Work to complete>
Write out exactly the lines that run from the one containing "The image size is (1342, 585)." to the end of the entries below, with both end lines included.

Records for the exercise>
------------------------------------------------------------------------

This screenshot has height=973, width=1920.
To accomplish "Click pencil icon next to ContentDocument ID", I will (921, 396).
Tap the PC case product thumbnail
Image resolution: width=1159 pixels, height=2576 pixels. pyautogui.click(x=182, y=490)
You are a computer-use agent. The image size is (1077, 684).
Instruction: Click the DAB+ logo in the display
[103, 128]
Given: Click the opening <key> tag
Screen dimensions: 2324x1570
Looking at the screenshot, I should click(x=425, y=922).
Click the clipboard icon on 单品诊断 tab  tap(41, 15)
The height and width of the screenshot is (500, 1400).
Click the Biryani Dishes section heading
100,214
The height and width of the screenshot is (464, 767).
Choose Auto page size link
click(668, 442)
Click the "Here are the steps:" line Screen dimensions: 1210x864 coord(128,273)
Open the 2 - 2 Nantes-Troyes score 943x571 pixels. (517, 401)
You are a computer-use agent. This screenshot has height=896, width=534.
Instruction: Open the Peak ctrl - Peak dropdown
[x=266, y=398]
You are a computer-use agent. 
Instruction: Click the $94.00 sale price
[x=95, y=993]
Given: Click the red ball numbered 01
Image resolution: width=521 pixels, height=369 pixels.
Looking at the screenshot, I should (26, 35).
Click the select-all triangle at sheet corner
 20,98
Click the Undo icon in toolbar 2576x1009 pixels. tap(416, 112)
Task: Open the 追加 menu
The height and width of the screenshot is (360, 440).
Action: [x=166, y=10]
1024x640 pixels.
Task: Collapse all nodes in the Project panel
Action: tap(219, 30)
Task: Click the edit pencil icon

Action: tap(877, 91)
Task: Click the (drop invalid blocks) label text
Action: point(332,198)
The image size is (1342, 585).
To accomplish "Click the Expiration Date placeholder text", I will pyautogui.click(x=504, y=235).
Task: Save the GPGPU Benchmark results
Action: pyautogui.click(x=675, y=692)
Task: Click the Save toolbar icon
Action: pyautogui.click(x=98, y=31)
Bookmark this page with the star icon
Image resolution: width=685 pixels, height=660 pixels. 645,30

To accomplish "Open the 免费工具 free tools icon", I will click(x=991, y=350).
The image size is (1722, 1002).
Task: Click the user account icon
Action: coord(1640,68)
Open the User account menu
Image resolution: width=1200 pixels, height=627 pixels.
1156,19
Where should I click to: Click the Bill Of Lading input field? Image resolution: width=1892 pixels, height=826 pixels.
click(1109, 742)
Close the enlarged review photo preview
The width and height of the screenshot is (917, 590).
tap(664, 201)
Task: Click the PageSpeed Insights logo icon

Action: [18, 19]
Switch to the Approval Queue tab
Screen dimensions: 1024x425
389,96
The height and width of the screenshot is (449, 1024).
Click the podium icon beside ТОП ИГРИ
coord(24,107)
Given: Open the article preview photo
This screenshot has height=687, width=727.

------------------------------------------------------------------------

Task output>
The image size is (1342, 585).
To accomplish "Click the Expiration Date placeholder text", I will pyautogui.click(x=504, y=235).
Task: Save the GPGPU Benchmark results
Action: pyautogui.click(x=675, y=692)
Task: Click the Save toolbar icon
Action: pyautogui.click(x=98, y=31)
Bookmark this page with the star icon
Image resolution: width=685 pixels, height=660 pixels. 645,30

To accomplish "Open the 免费工具 free tools icon", I will click(x=991, y=350).
The image size is (1722, 1002).
Task: Click the user account icon
Action: coord(1640,68)
Open the User account menu
Image resolution: width=1200 pixels, height=627 pixels.
1156,19
Where should I click to: Click the Bill Of Lading input field? Image resolution: width=1892 pixels, height=826 pixels.
click(1109, 742)
Close the enlarged review photo preview
The width and height of the screenshot is (917, 590).
tap(664, 201)
Task: Click the PageSpeed Insights logo icon

Action: [18, 19]
Switch to the Approval Queue tab
Screen dimensions: 1024x425
389,96
The height and width of the screenshot is (449, 1024).
Click the podium icon beside ТОП ИГРИ
coord(24,107)
Given: Open the article preview photo
This screenshot has height=687, width=727.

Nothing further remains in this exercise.